Pixel coordinate grounding data:

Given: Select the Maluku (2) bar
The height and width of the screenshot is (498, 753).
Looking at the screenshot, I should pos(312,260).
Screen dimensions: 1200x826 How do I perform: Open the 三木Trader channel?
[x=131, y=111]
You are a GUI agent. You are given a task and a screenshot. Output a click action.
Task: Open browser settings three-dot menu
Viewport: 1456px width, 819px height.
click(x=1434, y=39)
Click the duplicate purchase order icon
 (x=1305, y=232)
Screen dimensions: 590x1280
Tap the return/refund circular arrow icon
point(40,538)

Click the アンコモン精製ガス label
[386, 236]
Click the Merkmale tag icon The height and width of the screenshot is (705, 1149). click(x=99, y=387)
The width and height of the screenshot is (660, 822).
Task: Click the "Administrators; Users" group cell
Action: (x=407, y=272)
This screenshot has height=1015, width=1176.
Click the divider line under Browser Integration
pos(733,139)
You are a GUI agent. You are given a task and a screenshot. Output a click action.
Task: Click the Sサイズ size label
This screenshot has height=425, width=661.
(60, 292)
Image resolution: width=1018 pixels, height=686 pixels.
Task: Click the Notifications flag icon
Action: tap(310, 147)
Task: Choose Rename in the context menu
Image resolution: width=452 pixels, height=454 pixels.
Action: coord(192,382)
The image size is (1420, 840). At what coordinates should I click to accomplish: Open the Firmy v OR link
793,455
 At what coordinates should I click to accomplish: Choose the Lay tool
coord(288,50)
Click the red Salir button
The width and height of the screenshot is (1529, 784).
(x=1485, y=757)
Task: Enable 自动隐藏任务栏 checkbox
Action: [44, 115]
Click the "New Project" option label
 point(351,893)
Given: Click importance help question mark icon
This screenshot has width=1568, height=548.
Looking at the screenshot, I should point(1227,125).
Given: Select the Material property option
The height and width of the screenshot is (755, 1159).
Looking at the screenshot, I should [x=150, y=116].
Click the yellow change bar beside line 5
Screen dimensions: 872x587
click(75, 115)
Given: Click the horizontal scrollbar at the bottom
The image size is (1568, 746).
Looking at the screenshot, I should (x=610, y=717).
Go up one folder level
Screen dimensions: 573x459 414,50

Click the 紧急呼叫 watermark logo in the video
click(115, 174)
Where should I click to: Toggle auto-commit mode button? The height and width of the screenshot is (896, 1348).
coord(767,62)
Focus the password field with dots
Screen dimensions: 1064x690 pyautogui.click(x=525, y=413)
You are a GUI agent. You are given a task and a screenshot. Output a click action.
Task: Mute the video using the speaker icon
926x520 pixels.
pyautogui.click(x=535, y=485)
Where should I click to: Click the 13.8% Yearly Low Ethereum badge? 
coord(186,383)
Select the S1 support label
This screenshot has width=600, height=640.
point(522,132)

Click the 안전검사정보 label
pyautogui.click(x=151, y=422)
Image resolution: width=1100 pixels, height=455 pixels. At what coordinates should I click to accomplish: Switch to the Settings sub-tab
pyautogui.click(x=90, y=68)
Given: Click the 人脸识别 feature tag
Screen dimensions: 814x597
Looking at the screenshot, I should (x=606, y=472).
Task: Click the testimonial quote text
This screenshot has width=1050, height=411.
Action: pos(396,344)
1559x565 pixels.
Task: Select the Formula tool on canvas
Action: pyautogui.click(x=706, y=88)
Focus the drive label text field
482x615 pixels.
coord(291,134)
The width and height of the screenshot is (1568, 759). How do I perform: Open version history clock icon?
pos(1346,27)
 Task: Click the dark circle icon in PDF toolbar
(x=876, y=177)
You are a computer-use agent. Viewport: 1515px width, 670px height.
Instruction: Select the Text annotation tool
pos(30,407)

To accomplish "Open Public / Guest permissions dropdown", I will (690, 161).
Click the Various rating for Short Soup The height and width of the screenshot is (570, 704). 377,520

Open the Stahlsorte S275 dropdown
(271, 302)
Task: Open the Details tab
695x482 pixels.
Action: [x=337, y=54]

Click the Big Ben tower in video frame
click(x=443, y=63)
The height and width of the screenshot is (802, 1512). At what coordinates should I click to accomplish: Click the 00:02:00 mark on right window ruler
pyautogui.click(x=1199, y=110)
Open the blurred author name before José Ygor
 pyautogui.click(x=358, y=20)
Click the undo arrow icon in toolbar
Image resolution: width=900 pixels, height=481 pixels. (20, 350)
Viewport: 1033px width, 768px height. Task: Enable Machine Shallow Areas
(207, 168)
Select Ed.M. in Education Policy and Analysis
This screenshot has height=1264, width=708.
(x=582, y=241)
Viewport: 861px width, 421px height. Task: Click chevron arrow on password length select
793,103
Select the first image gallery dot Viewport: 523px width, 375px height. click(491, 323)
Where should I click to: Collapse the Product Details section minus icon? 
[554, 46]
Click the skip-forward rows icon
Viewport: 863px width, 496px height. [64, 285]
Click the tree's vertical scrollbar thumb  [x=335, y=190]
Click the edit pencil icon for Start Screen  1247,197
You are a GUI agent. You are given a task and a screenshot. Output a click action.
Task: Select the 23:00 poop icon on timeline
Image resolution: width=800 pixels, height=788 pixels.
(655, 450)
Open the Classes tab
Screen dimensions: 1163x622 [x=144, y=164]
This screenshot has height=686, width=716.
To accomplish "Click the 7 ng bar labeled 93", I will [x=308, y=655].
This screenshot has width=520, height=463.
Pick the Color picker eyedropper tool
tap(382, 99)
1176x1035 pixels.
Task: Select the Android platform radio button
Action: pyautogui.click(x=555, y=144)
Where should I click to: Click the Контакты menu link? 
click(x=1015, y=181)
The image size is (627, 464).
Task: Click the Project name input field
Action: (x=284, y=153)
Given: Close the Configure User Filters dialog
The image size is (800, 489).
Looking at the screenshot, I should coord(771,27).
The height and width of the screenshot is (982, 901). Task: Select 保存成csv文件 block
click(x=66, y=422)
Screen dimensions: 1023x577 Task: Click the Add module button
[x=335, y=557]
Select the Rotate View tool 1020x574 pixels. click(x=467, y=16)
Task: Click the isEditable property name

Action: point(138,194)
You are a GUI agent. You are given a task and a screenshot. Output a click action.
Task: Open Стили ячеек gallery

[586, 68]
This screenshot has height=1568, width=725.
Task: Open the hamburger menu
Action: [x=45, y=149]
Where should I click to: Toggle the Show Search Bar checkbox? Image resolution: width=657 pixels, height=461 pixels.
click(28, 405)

- Exercise requirements -
How many lines in the entries contain the string "scrollbar"? Answer with the number only.

- Result -
2